What began with the Bluetooth headset has led to numerous additional functions that can be transferred from a smartphone via Bluetooth to the infotainment system and its speakers. Bluetooth is a radio transmission medium that is primarily used for the transmission of audio data and for control purposes. Users can make phone calls via the Bluetooth connection and upload their contact lists to the infotainment system. They can also play music or podcasts from a smartphone and listen to it over the vehicle’s speakers. Some systems can read out text messages as audio. And in some vehicles, drivers can operate their smartphone apps over the vehicle’s infotainment system when their smartphones connect to the system. Such apps include a navigation system or an info service for traffic reports, weather forecasts or hotels, gas stations and restaurants in the vicinity.

Audio transmission via Bluetooth

The audio Bluetooth transmission is based on Bluetooth Classic specifications from the Bluetooth Special Interest Group (SIG). Due to the effective data throughput of 0.7 to approx. 2.1 Mbps and the adaptive frequency hopping (AFH) transmission method, Bluetooth Classic technology is a short-range radio technology for distances up to 10 m that is robust even in noisy environments. Today’s widespread Bluetooth Low Energy technology, also called Bluetooth Smart, has been around since Bluetooth specification 4.0, which came out in 2010. However, it is currently not used for audio transmissions. The two Bluetooth technologies have been continually developed in parallel.

Bluetooth Classic operates with a synchronous link for voice transmission (synchronous connection-oriented: SCO) and an asynchronous link for data transmission (asynchronous connectionless: ACL). Audio signals can be transmitted with different Bluetooth profiles for the synchronous link.

The handsfree profile (HFP) for handsfree units, for example, transmits audio signals from the microphone near the driver via the infotainment system to the smartphone and back. For voice transmissions in HFP, the continuously variable slope delta modulation (CVSD) voice codec with a maximum transmission rate of 64 kBit/s is used.

The advanced audio digital profile (A2DP) is used for stereo playback of music stored on a device with a Bluetooth interface.

According to the Bluetooth standard, A2DP sources must support the low complexity subband coding (SBC) audio codec, which does not require a license. During SBC-based transmission of music from the smartphone, the device first decompresses the music, which is usually saved in compressed form, and then compresses it using the SBC algorithm for Bluetooth transmission. SBC coding can have a bit rate of up to 345 kBit/s. This is high enough that any receiver loss is no longer in the audible range and good audio quality can be ensured. The smartphone sends this Bluetooth sound stream via ACL to the infotainment system, which then transfers it via cable to the speakers.

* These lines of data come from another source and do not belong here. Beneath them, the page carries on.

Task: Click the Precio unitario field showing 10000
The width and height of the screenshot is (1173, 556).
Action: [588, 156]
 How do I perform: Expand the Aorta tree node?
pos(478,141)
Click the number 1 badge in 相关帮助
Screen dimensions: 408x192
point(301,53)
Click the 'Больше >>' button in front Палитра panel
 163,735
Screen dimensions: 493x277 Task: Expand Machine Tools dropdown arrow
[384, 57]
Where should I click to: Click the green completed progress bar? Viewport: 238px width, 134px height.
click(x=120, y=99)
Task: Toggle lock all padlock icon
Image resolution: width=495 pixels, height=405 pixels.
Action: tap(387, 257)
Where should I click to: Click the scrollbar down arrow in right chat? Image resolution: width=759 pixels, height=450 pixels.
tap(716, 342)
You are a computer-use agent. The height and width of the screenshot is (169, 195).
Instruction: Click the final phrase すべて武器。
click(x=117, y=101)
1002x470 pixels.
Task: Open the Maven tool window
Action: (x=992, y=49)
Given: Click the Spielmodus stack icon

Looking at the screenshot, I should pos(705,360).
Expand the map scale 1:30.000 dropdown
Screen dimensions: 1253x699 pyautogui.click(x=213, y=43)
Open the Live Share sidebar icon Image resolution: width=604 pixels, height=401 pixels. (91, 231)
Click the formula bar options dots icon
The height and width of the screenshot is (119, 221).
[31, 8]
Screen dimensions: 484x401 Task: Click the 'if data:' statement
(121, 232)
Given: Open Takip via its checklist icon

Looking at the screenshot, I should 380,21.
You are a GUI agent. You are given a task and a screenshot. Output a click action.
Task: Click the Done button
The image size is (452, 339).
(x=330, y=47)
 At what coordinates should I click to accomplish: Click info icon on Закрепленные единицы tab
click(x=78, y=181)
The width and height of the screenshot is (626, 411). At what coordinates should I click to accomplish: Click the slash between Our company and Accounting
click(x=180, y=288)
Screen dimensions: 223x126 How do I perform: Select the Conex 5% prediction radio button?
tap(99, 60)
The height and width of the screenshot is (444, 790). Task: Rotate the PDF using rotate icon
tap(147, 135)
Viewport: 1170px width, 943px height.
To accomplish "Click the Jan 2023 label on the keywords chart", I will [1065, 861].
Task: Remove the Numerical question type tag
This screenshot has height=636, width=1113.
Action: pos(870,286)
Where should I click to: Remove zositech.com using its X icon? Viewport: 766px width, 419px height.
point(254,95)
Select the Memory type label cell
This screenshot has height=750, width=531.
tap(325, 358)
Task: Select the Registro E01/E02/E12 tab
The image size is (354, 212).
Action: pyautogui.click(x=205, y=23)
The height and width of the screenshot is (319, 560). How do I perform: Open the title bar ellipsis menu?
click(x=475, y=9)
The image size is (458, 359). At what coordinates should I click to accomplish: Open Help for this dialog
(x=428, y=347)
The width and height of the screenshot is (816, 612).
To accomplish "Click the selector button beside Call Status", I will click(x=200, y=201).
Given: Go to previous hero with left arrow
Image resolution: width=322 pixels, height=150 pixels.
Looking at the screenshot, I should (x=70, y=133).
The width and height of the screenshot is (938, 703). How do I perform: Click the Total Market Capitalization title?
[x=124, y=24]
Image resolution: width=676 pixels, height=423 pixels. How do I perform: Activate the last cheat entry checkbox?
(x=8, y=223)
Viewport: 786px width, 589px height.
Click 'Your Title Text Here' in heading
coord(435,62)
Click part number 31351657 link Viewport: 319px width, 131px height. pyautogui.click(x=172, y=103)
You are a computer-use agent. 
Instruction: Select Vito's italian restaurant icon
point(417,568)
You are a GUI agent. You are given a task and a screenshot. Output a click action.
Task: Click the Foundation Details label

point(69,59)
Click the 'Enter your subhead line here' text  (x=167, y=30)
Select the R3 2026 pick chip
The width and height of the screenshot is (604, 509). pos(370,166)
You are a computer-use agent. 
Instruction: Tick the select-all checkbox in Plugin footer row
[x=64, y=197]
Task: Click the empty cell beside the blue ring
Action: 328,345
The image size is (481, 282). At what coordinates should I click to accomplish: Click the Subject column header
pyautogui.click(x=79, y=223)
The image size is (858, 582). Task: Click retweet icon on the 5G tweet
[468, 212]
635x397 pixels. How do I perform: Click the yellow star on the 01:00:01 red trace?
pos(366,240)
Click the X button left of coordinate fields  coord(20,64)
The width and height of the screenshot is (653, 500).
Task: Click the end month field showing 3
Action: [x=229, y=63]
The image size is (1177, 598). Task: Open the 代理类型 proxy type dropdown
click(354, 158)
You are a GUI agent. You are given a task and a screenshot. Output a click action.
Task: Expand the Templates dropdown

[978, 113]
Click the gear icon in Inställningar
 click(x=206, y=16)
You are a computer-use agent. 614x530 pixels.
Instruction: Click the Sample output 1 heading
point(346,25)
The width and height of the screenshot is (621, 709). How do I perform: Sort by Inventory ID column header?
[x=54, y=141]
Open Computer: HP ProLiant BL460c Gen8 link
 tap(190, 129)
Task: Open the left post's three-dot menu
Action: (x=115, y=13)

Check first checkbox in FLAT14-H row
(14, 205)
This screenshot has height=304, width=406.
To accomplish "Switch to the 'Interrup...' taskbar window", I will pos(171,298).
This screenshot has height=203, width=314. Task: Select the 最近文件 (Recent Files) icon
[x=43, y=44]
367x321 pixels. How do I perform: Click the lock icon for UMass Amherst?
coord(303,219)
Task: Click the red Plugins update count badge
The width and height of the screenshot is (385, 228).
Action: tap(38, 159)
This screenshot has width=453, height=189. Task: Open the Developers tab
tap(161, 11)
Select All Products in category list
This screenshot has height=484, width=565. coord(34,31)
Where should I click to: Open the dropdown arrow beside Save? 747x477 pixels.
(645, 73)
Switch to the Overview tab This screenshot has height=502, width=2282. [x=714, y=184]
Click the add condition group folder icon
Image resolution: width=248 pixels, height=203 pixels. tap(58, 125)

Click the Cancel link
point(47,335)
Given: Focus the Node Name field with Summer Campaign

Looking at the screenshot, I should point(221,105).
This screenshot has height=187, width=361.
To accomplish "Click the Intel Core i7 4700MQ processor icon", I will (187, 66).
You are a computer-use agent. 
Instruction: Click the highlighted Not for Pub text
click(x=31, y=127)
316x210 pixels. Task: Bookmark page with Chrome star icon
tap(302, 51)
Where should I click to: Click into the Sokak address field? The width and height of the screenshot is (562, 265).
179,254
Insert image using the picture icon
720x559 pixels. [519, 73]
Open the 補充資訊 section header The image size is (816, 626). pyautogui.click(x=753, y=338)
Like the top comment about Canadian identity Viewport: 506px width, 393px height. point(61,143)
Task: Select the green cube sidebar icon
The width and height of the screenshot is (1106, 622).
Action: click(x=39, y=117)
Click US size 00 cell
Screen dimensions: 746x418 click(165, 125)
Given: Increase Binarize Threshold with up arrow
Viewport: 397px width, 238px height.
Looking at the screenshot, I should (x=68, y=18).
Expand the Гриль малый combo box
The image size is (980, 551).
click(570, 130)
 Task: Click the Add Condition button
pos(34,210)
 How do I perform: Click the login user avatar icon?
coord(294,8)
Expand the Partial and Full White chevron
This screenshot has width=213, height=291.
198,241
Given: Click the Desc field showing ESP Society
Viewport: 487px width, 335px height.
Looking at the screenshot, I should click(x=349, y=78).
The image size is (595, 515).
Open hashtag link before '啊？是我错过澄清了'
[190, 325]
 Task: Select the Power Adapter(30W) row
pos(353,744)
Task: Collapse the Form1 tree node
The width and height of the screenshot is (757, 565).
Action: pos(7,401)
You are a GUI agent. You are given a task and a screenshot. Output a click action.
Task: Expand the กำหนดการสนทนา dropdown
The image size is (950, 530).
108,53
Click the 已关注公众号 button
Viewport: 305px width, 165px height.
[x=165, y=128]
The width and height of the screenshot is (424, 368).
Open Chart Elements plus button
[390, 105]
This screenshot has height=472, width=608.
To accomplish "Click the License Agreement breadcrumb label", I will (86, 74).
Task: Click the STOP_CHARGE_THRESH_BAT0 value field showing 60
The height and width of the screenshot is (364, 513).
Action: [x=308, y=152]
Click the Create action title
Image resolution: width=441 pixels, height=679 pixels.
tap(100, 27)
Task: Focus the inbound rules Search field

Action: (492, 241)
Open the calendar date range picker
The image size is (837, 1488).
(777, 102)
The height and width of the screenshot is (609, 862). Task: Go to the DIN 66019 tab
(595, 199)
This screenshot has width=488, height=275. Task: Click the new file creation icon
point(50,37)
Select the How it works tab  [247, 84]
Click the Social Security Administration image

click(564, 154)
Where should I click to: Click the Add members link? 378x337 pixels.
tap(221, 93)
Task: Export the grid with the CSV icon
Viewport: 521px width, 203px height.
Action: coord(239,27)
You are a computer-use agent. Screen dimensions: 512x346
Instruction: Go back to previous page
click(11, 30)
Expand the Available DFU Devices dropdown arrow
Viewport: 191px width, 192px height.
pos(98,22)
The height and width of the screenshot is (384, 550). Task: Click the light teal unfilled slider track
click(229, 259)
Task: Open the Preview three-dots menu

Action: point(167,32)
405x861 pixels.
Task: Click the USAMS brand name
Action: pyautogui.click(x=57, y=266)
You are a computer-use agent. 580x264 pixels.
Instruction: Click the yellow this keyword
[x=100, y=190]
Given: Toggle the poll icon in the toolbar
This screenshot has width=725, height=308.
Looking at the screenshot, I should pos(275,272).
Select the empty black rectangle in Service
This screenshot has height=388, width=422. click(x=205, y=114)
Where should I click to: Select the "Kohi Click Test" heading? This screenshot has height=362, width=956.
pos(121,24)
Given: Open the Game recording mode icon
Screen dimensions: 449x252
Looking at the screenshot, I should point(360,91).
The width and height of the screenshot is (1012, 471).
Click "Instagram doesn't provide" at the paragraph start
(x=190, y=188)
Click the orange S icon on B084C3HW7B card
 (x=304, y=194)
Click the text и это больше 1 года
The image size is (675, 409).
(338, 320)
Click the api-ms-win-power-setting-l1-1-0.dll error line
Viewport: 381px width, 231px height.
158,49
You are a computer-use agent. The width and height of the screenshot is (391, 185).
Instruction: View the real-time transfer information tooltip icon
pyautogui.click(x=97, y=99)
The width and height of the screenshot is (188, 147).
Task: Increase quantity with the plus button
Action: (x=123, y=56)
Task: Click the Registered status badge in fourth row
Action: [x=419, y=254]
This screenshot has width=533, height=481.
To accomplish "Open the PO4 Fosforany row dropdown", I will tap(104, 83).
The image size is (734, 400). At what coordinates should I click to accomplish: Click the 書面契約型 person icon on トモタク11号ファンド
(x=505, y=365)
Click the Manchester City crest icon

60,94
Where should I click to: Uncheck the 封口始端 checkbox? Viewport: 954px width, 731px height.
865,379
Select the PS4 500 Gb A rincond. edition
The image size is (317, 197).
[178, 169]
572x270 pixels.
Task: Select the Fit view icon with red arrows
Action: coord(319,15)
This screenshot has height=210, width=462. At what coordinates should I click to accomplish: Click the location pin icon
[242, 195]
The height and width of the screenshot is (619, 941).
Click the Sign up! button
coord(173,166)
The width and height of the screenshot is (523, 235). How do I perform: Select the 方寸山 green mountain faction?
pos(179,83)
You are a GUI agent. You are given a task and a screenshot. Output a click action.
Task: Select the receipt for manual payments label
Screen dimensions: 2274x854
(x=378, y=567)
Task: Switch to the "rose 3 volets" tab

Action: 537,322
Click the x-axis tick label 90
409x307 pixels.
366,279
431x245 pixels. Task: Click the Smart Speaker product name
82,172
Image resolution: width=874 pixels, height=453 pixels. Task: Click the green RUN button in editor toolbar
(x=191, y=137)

Criteria for audio measurements

For Bluetooth transmission of sound information, it is crucial that the acoustic signal be transmitted with as high a quality as possible, without noise and dropouts. For this reason, Bluetooth headsets as well as microphones and speakers and the infotainment system’s associated radio components undergo radio frequency (RF) tests to ensure error-free Bluetooth transmission. The sound also needs to be played back in good audio quality. This is checked using audio analyses that test the frequency response, total harmonic distortion and noise and also offer a detailed spectrogram of the signal. Due to the low frequencies in the audio range, the settling times of filters and other components can play a role. Therefore, the Bluetooth RF tester should be able to adjust to the frequency of the test signal to perform measurements as quickly as possible. This applies to level measurements and to complex analyses such as total harmonic distortion plus noise (THD+N).

A Bluetooth tester must be able to establish a complete Bluetooth connection to the device under test (DUT) via the SCO link or ACL link. The tester should also support the relevant codecs and profiles for all audio transmissions. The following codecs and profiles are currently required for testing purposes: the narrowband CVSD codec, the broadband mSBC codec in conjunction with the handsfree profile and the broadband SBC codec with the A2DP Profile. For precise audio analysis, the tester should also be able to send commands to set the level of the microphone and speakers. These level settings are specified in the Bluetooth SIG Audio Video Remote Control Profile (AVRCP). All this is assured if the Bluetooth tester being used is approved by Bluetooth SIG.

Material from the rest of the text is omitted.